Most people want to know if their giving is going to make a difference. Don't you? First hand accounts make for powerful testimony. Real reviews by real people give prospective donors and volunteers additional insight. Just like they help millions of consumers on Amazon, or when we're researching restaurants, doctors, etc.
The benefits flow the other way too. User-generated reviews give nonprofits a highly effective (and free) form of advertising. They help the organizations recruit new volunteers, deepen connections with their constituents, and raise money.
Another cool thing about GreatNonProfits is they host reviews about organizations of all shapes and sizes, from the largest on the national stage, to the smallest grassroots groups in local communities. For the latter, this is especially helpful, as there usually isn't a lot of media coverage for local nonprofits, unless it's to report on a scandal.
Of course, nonprofits still need all the money they can get. A recent Harris Interactive poll shows that many Americans have stopped donating to charities, or reduced their donations, because of the tough economic times. Which makes the gift of a review a timely alternative for those who can't afford to donate (and an additional way to contribute by those who can).
The driving force behind GreatNonProfits is Perla Ni, a 2009 HuffPost "Top Game Changer." Prior to forming GNP, Perla was the publisher of the Stanford Social Innovation Review, the leading journal on nonprofit management and philanthropy. Before that, she was the co-founder and editor of Grassroots.com, a nonprofit advocacy site named by Forbes as "Best of the Web."
I interviewed Perla to find out what inspired her to launch GreatNonProfits. She tells the story of how her family had only $100 when they immigrated to the United States from China many years ago -- and how countless nonprofits helped them. "If you look at photos of me when I was a kid, practically everything I wore came second hand from nonprofits. My cavities got filled for free at a nonprofit community dental clinic. So I know how much the help of a nonprofit can mean."
When Hurricane Katrina hit, Perla and colleagues at SSIR started looking into how well nonprofits were doing on the ground in and around New Orleans. They had access to far more information than the ordinary donor or volunteer, but still found it difficult to learn which nonprofits were really doing a good job of helping those most in need.
It struck her how valuable it would be if there were an online "Zagat" for nonprofits that would collect stories and reviews by people who've experienced their impact up close and personally.

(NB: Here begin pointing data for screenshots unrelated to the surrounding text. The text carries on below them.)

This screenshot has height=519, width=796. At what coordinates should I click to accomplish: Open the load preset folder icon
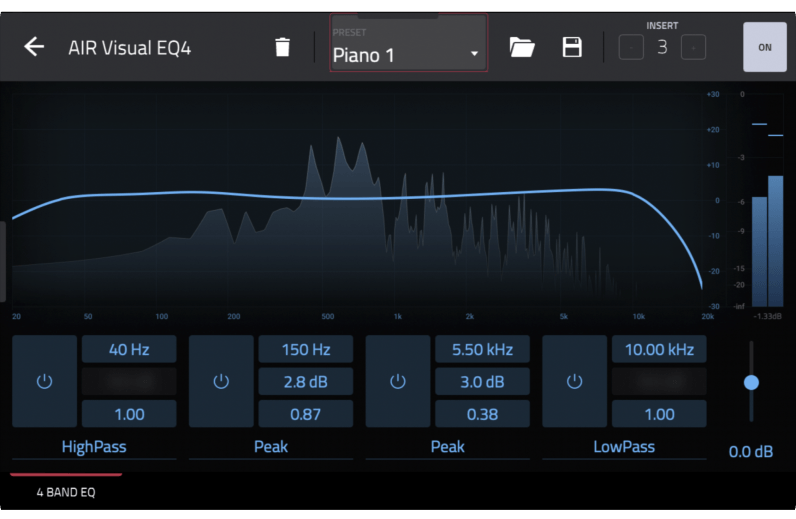[x=522, y=47]

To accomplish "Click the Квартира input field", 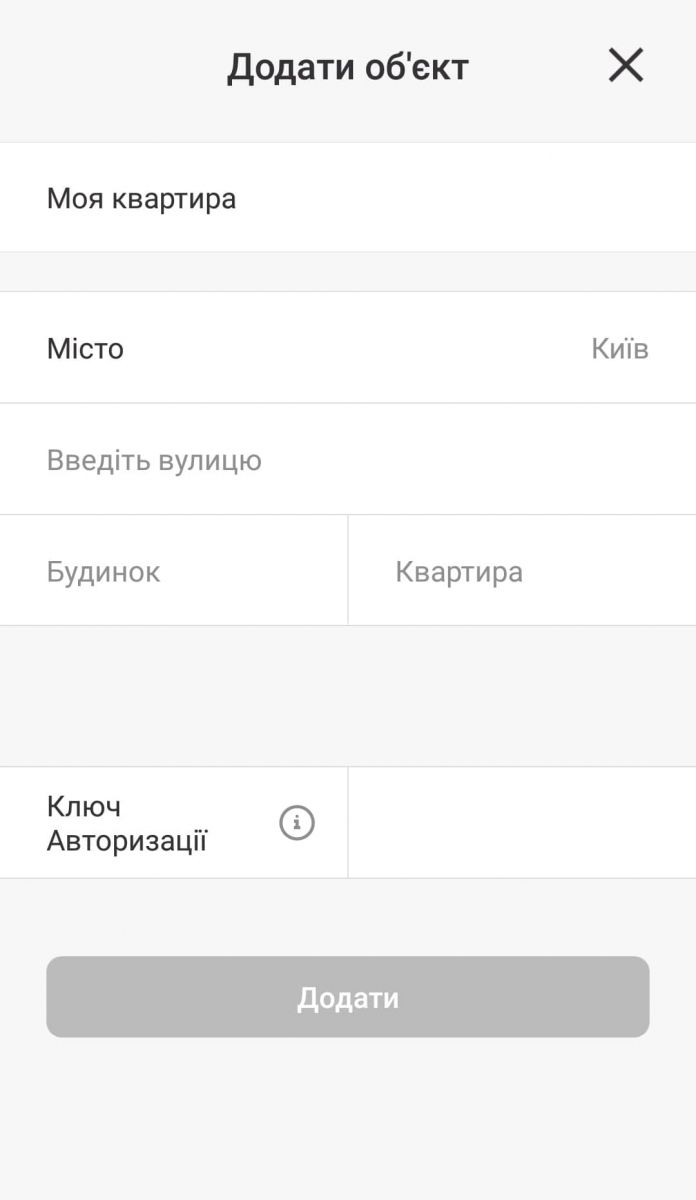I will click(459, 572).
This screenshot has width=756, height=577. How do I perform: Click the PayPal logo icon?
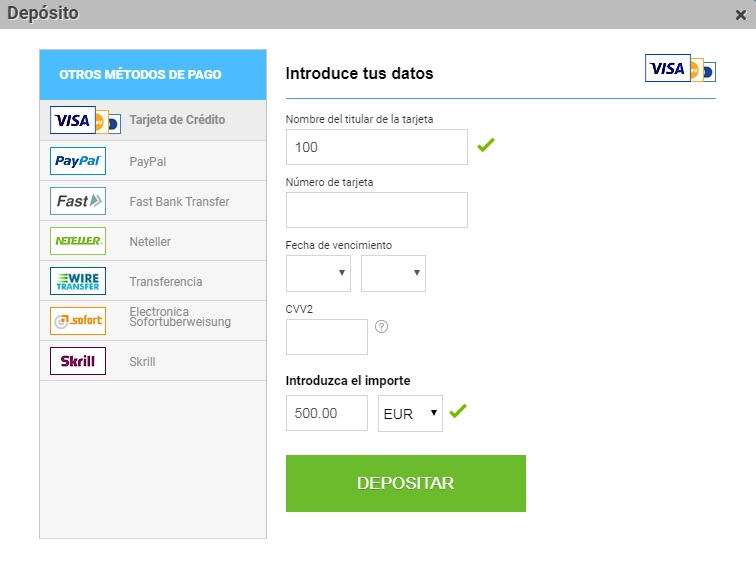tap(78, 161)
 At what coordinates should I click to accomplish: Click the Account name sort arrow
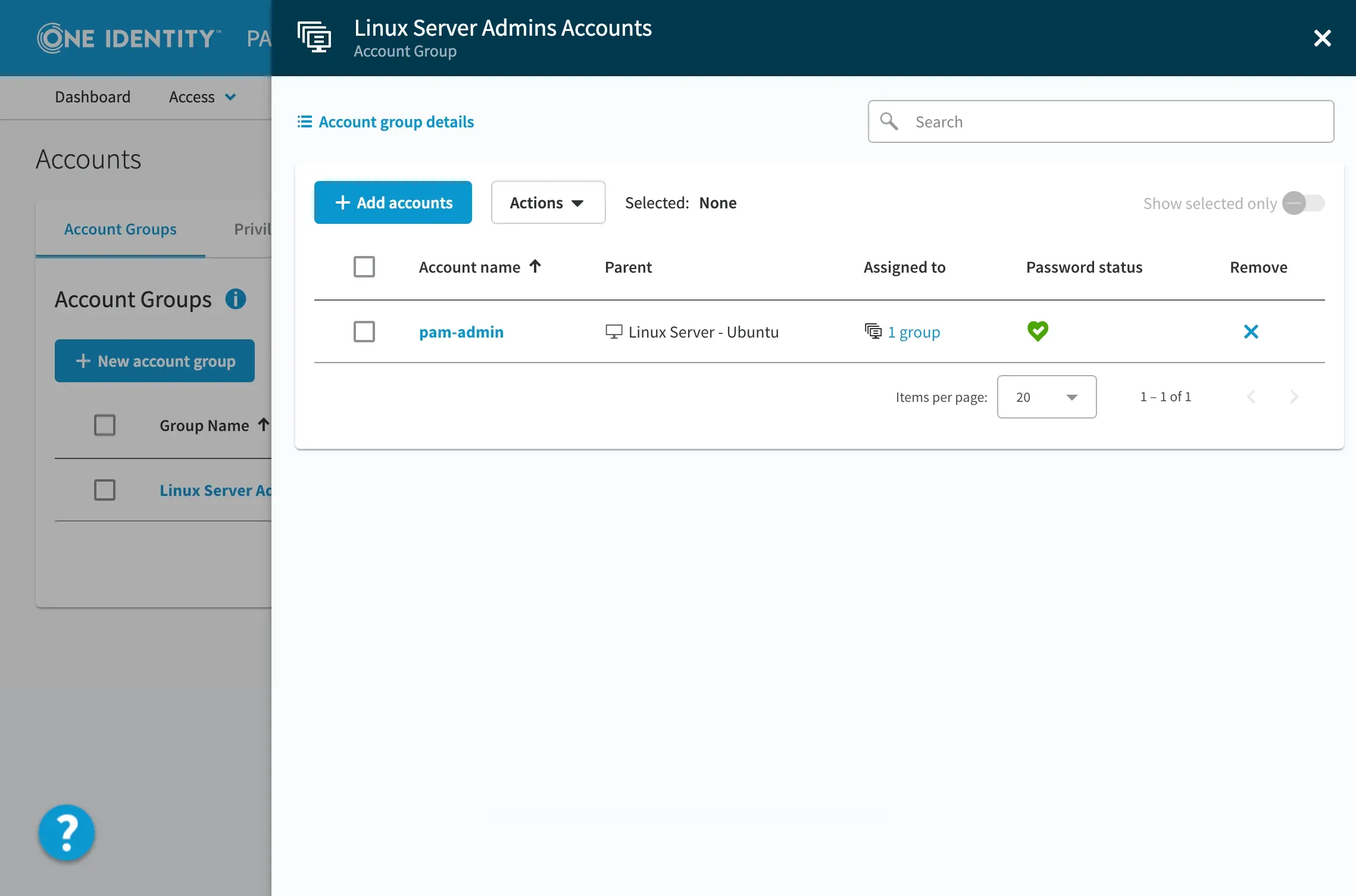(535, 266)
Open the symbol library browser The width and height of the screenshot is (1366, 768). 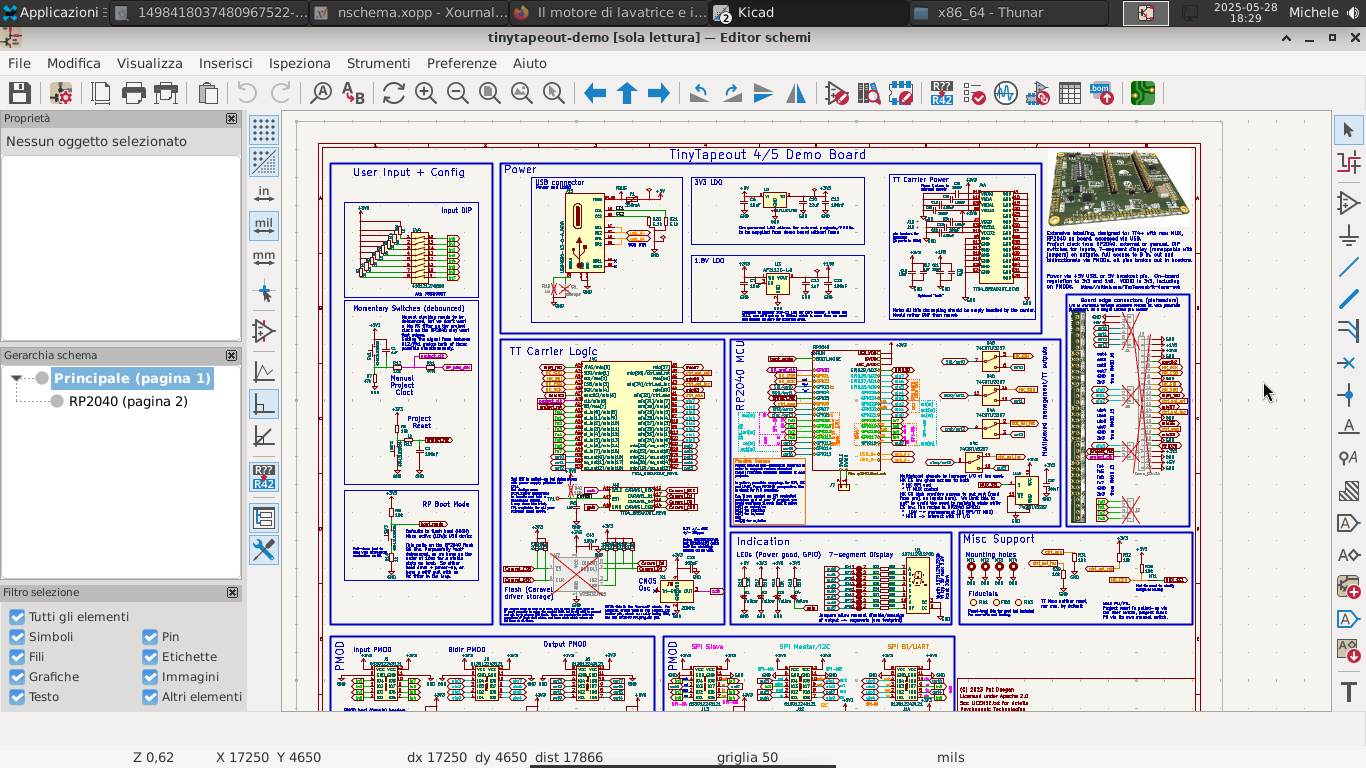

And so in 2007, she founded GreatNonProfits -- a website where you can find every nonprofit you've ever heard of and a million you haven't.

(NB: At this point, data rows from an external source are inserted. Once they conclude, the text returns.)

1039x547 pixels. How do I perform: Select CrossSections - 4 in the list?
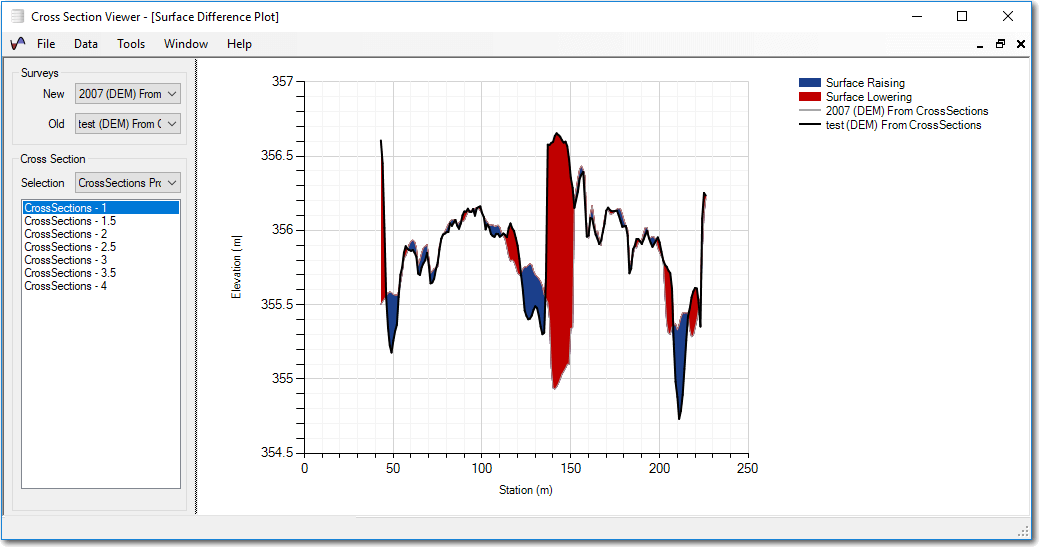[x=65, y=286]
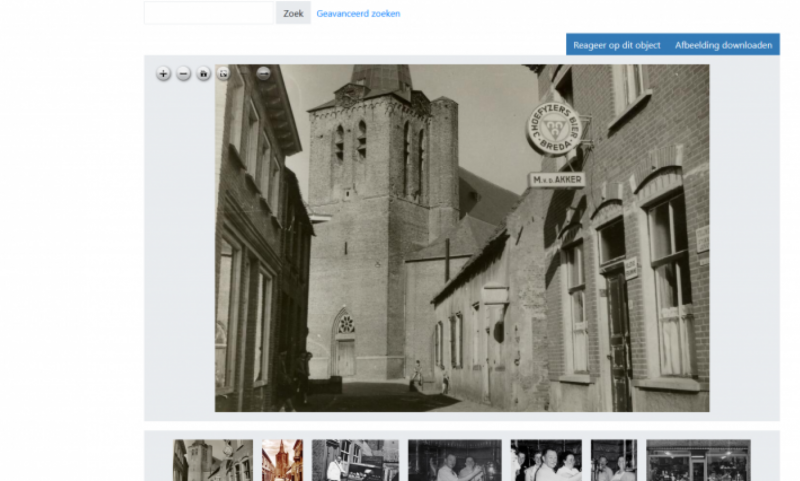Toggle full page view of the image

223,73
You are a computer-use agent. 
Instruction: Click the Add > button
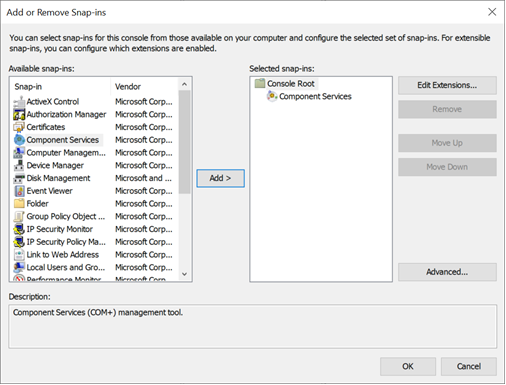point(220,178)
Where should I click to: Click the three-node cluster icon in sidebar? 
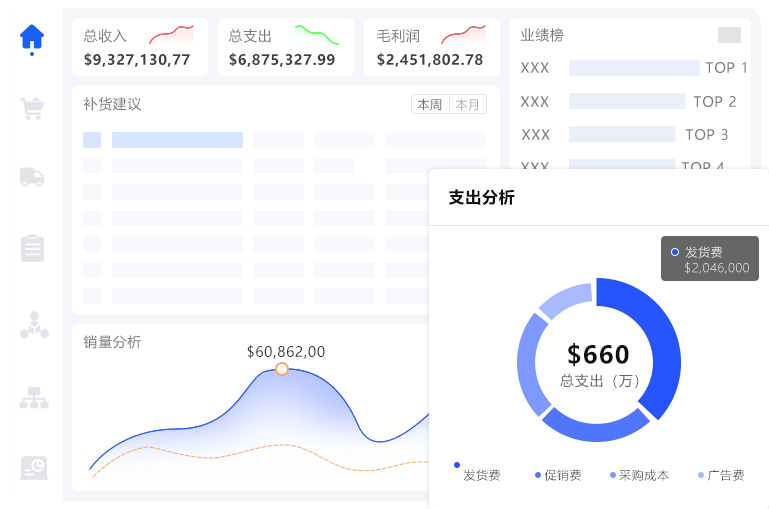[x=33, y=325]
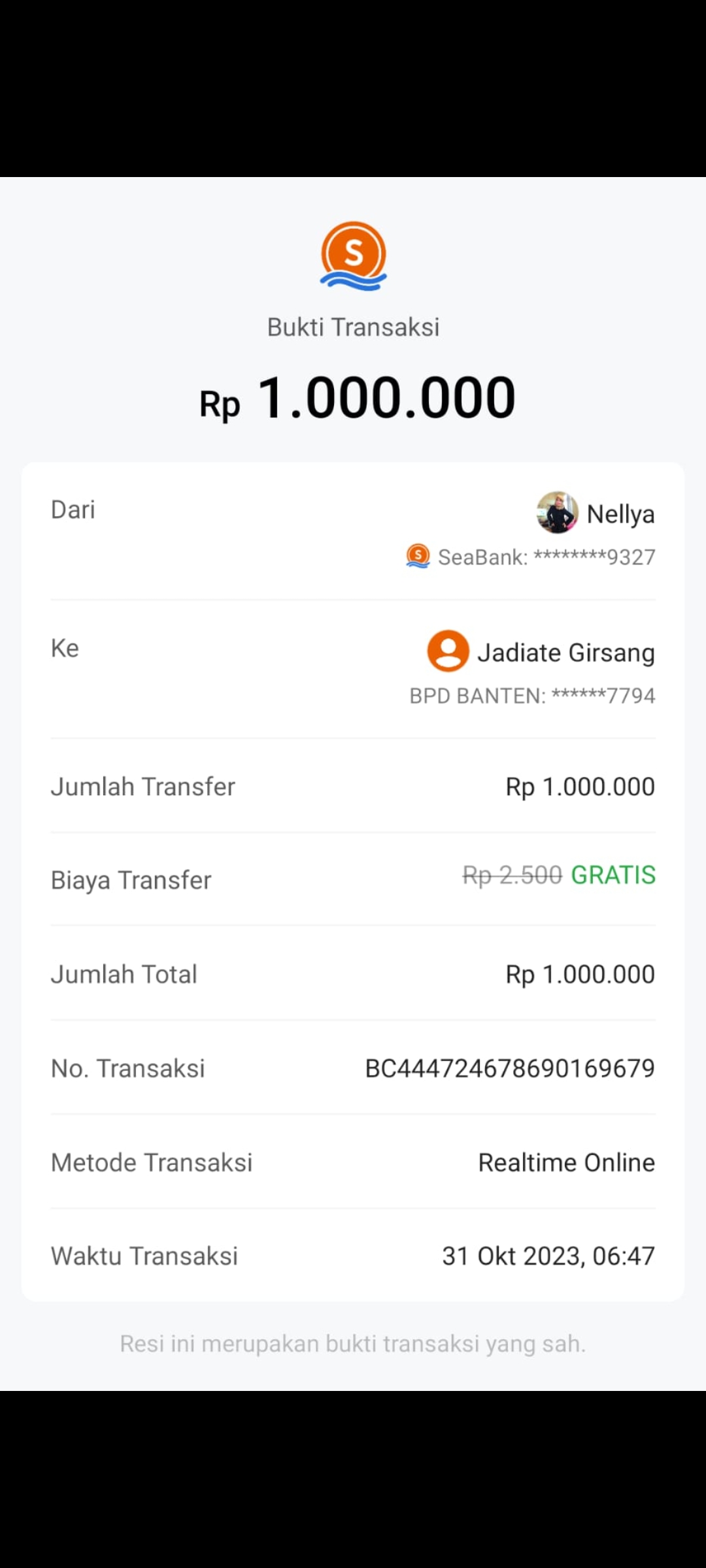This screenshot has width=706, height=1568.
Task: Click the Dari label
Action: click(73, 510)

So whether you're making donations or not this year, think about how else you can help those who help others. Write a review. Recommend a nonprofit you trust. Give back from the heart. Not only to help your favorite charity, but because there's something else quite valuable in doing so.
It helps us reflect on how much we, as a culture, have allowed the value of who we are, and what we do, to be defined by a dollar sign. It's our principal measure of success, status, power, influence, meaning. It drives us to identify more as consumers than ctizens, more as perpetual money machines than active participants in a community of common interest. We long for a life of meaning, but use monetary shortcuts that short circuit more personal acts of meaning.
So consider writing a review not only as part of your personal philanthropy, but as part of your ongoing civic journey. The one we all need to make on the long road back from cash and carry to the more meaningful and valuable function of being a compassionate neighbor and contributing citizen.
Food for thought as we set the table and give thanks on Thursday for all good things in life. And as we contemplate the fact that far too many tables in America would be bare, far too many desperate hopes dashed, if it weren't for the selfless work of great nonprofits.
So head over to GNP's website to learn about some new groups you might like to support. And if you have direct experience with a charitable organization, by all means share that knowledge so other people can learn about and support those who are truly making a difference in people's lives.